Suudi Arabistan, Veliaht Prens Muhammed bin Selman’ın Vizyon 2030 hedefleri doğrultusunda, savunma ihtiyaçlarını ve teknolojik kapasitesini artırmak amacıyla 100 adet KAAN beşinci nesil savaş uçağı satın almayı planlıyor.
Bu hamle, Riyad’ın Batı askeri donanımına olan bağımlılığını azaltma ve yerel savunma sanayisini geliştirme hedefleriyle örtüşüyor.
KAAN: Türkiye’nin Geleceğe Yönelik Hava Gücü
Türk Havacılık ve Uzay Sanayii (TUSAŞ) tarafından geliştirilen KAAN savaş uçağı, Türkiye’nin yaşlanan F-16 filosunun yerini almak üzere tasarlandı. İlk uçuşunu Şubat 2024’te gerçekleştiren uçak, çoklu rol yetenekleri, düşük radar görünürlüğü sağlayan stealth tasarımı ve gelecekte altıncı nesil teknolojiyle yükseltilebilir yapısıyla dikkat çekiyor. KAAN’ın seri üretime 2028 yılında geçmesi planlanıyor.
Prof. Dr. Ali Bakir, KAAN’ın bölgesel hava gücü dengesindeki potansiyelini şu sözlerle ifade ediyor:
“KAAN projesi, altıncı nesil teknoloji entegrasyonu potansiyeli ile İngiltere, İtalya ve Japonya’nın Küresel Muharebe Hava Programı’ndan (GCAP) en az on yıl ileride ve Suudi Arabistan’ın zaman çizelgesine daha uygun bir çözüm sunuyor.”
Riyad’ın Batı’ya Yönelik Hayal Kırıklığı
Suudi Arabistan’ın KAAN’a olan ilgisi, özellikle Amerikan F-35 savaş uçaklarını satın alma girişimlerinden duyduğu hayal kırıklığından kaynaklanıyor. ABD Kongresi’nin, İsrail’in niteliksel askeri üstünlüğüne öncelik vererek Orta Doğu ülkelerine silah satışına sık sık kısıtlamalar getirmesi, Riyad’ın farklı alternatifler aramasına yol açtı.
Birleşik Arap Emirlikleri’nin F-35 programından “operasyonel kısıtlamalar” nedeniyle çekilmesi de Suudi Arabistan için caydırıcı bir örnek oldu.

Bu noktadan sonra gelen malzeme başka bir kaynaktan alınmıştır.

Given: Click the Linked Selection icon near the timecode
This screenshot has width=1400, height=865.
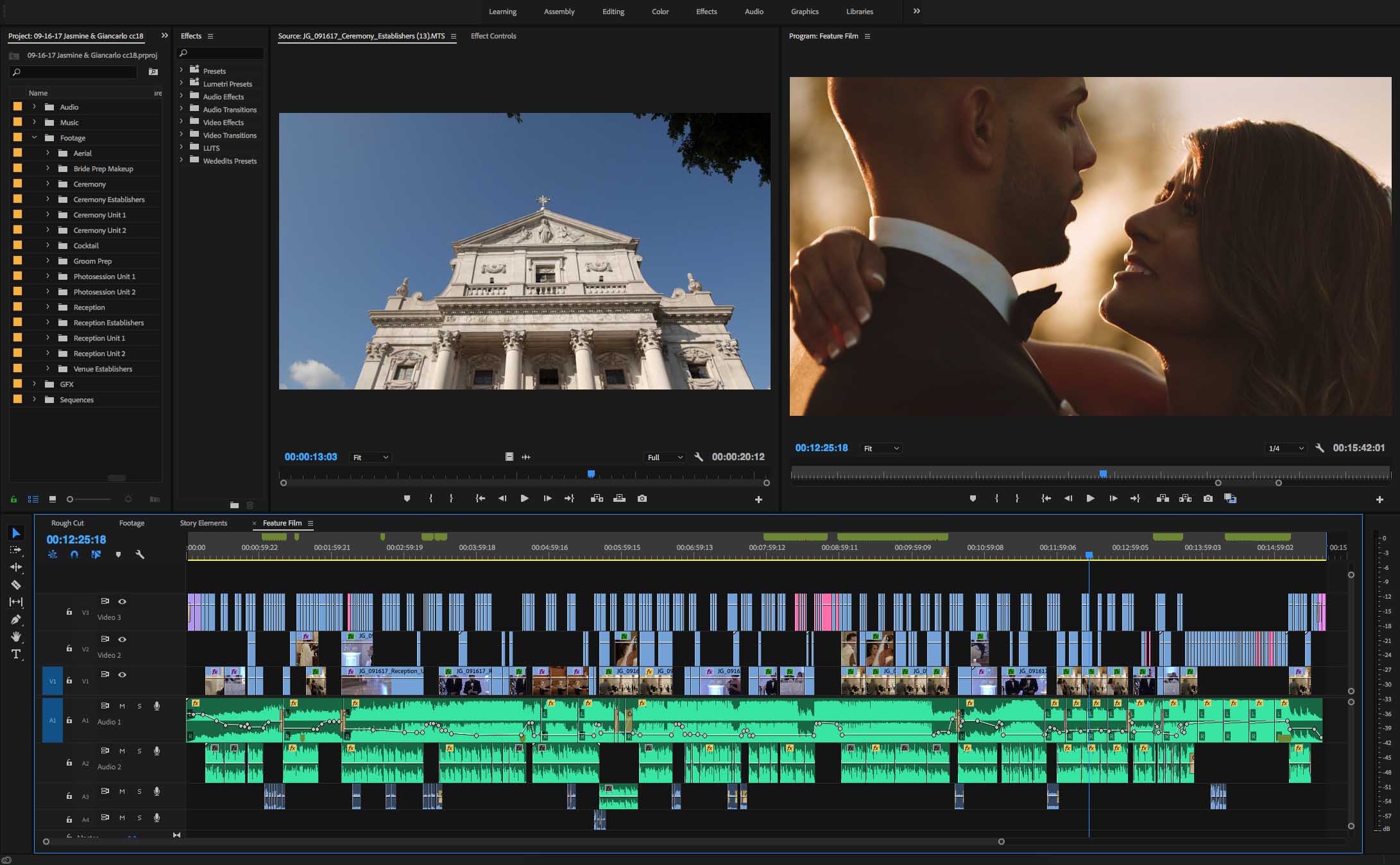Looking at the screenshot, I should pos(96,555).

Bunun yerine, KAAN gibi projeler Riyad için daha uygulanabilir ve hızlı çözümler sunuyor.
Vizyon 2030 ile Uyumluluk ve Yerelleştirme Olanakları
KAAN projesi, Suudi Arabistan’ın Vizyon 2030 hedefleriyle doğrudan uyumlu. Bu hedefler, yabancı tedarikçilere bağımlılığı azaltmayı ve yerel savunma sanayisini geliştirmeyi içeriyor. Türkiye’nin teknoloji transferine ve üretim hattının bir kısmının Suudi Arabistan’da yerelleştirilmesine açık olması, Riyad için bu projeyi daha cazip hale getiriyor.

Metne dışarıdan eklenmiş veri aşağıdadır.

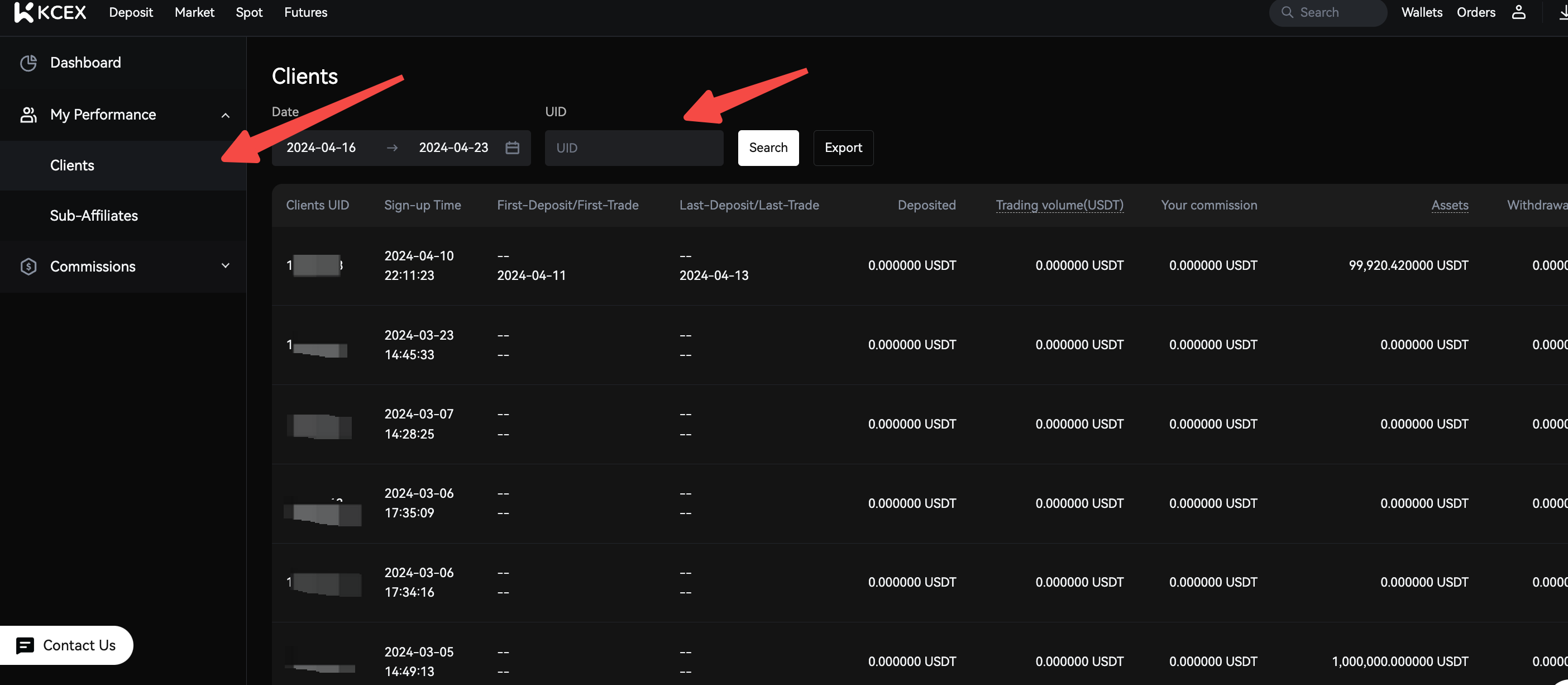Click the KCEX logo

Savunma İşbirliğinde Yeni Dönem
Suudi Arabistan, geçtiğimiz yıl Türkiye’den Bayraktar AKINCI insansız hava araçlarını 3 milyar dolarlık bir anlaşmayla satın almıştı. Bu, Türkiye’nin bugüne kadarki en büyük savunma ihracatı olarak kayıtlara geçti. KAAN savaş uçaklarının da bu işbirliğini daha ileri bir seviyeye taşıması bekleniyor.
Türkiye için Suudi Arabistan yalnızca bir müşteri değil, aynı zamanda stratejik bir partner olarak görülüyor. Bu anlaşmadan elde edilecek finansman, KAAN üretimini hızlandırmanın yanı sıra birim başına maliyetleri düşürebilir. Ayrıca, Riyad’ın finansal katkıları, KAAN üretim hattının bir kısmının Suudi Arabistan’da kurulmasına olanak tanıyabilir.

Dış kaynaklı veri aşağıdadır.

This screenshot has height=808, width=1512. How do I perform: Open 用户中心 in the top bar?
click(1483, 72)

Zorluklar ve Gelecek Beklentileri
Her ne kadar KAAN projesi umut vaat etse de, Suudi Arabistan’ın bu alımdaki nihai kararı henüz kesinleşmiş değil. Riyad’ın savunma alımlarına yönelik karar süreçleri genellikle uzun zaman alıyor ve jeopolitik gelişmelere bağlı olarak değişebiliyor.
Bununla birlikte, Riyad’ın gelişmiş savaş uçakları arayışı, bölgesel savunma duruşunu güçlendirme ve Orta Doğu güvenlik mimarisinde daha fazla söz sahibi olma isteğini açıkça ortaya koyuyor.